Are you sure? The “Host” setting only matches when the FQDN and port number (if specified) are correct. See the examples provided in the documentation.
It sounds to me like you would be best served by setting your Default URI match detection method to “Host”. Then, for live.com and similar sites, either add all FQDNs as separate URI fields within the same login item, or keep just one URI and customize its match detection setting to be different from the default (e.g., set it to “Base Domain”, or even to “Regular Expression” if that is your preference).
My response was not intended to be hostile, I was just trying to assist by pointing out that there are much simpler ways to achieve what you want to achieve. And I’m not saying that the problem doesn’t exist for you, only that it seems to be a problem akin to putting a square peg into a round hole.
I wish you best of luck getting traction with your feature request, although I note that it currently stands at zero votes. If you wish to support your own proposal, scroll to the top of the thread and click the Vote button.
“Regular expressions are an advanced option and can be quite dangerous if used incorrectly. You should not use this option if you do not know exactly what you are doing.” This quote is a warning well worth heeding because match-detection is the primary defense against lookalike websites.
Taking the example you provided, it will match any the following, yet you likely only want the first two.
The two gotchas are that “.*.live.com”, is not anchored, so it can match anywhere in the URL, including after the question mark. And secondly, a period matches any character, not just a literal period. To literally match, one needs to escape the period with a backslash. The proper regular expression for matching what you presumably want is:
^[\w]+://([^./?]+\.)?live\.com(/|?|$)
Or, as @grb suggests, just use “base domain” match detection, which gets it right in a much more friendly way, even if you end up with a few URLs on one vault entry.
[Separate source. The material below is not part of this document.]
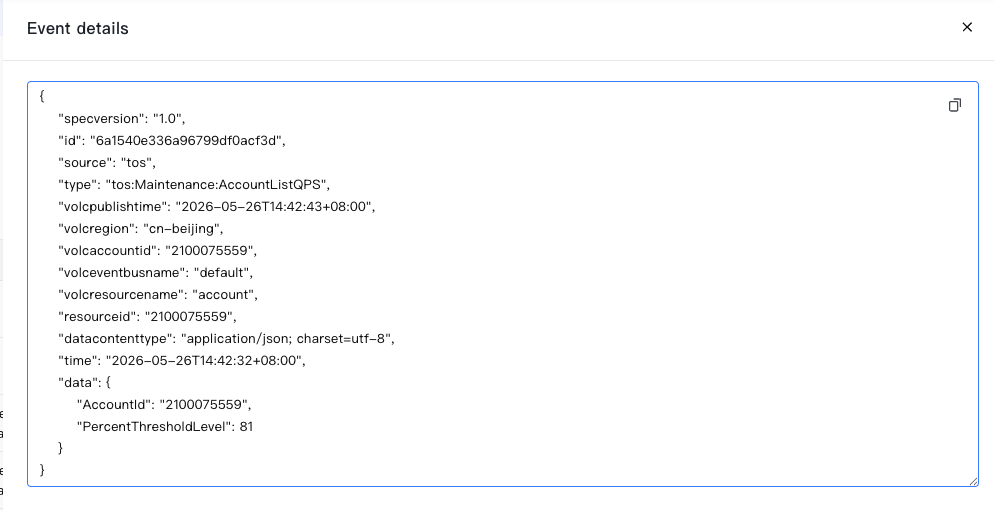Click the volceventbusname default value
The image size is (994, 511).
(223, 273)
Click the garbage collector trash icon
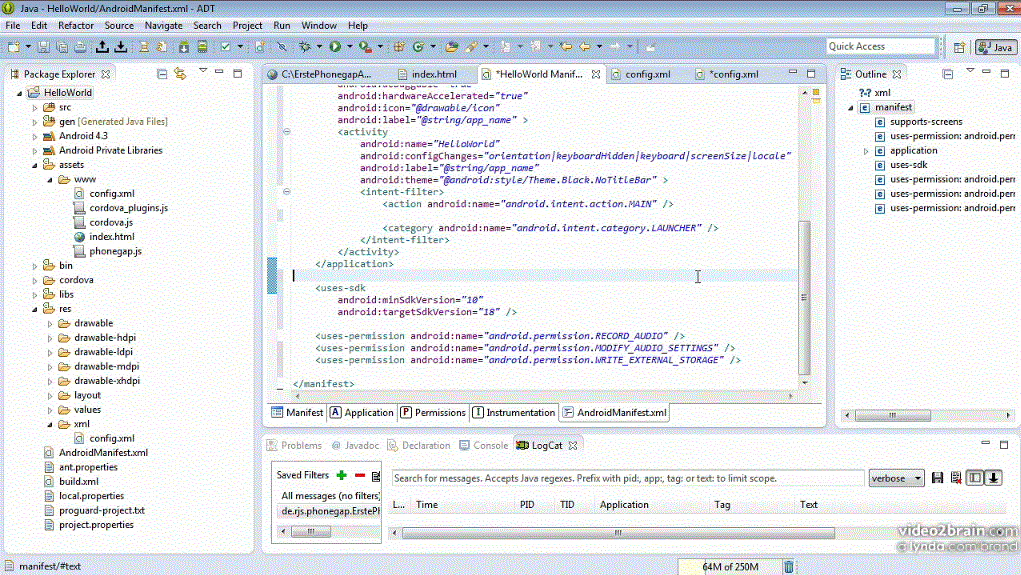The image size is (1021, 575). coord(788,567)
And if one needs to explicitly use regex, understand its syntax very well, especially with respect to how it differs from wildcard matching. In Bitwarden, regex really only belongs on individual entries; not as the default match method.
I disagree. Host and base domain are the trick for matching FQDN+port. Matching the rest of the URL is pretty much what regex is built for. It gives the customizability when I want to match my tenant ID on a cloud service, when I want to force matching to just a single protocol (https, but not http), etc.
Using the example from your first link, looks like this may be safe as well: ^https://[a-z]+\.live\.com
But yeah, .*.live.com is definitely unsafe. I have over 1000 items in Bitwarden. Many (most) use regex. I’ve got my work cut out for me to change my URIs.
It was so long ago that I initially set up Bitwarden, maybe I had a different use case I don’t remember. In any case, I didn’t read the doc and assumed the ^ and $ were implied. Even if they were, I didn’t backslash the second dot, so it was pretty inadequate regardless. And I made the mistake of assuming that what I had done in the past was correct and kept using the same schema. Pretty embarrassing for a software engineer. I’ve got a lot of self-reflection to do.
Close. An anchor is also needed at the end of the hostname portion to prevent https://www.live.com.badactor.com from incorrectly matching. That can be solved by adding this to the end:
(/|?|$)
It just comes with the territory. Computers are humbling, all by themselves. Then throw in the creativity of bad actors. And for seasoning, add regular expressions, which are the poster-child for needing to consider border-cases. And people wonder why we don’t sleep well at night.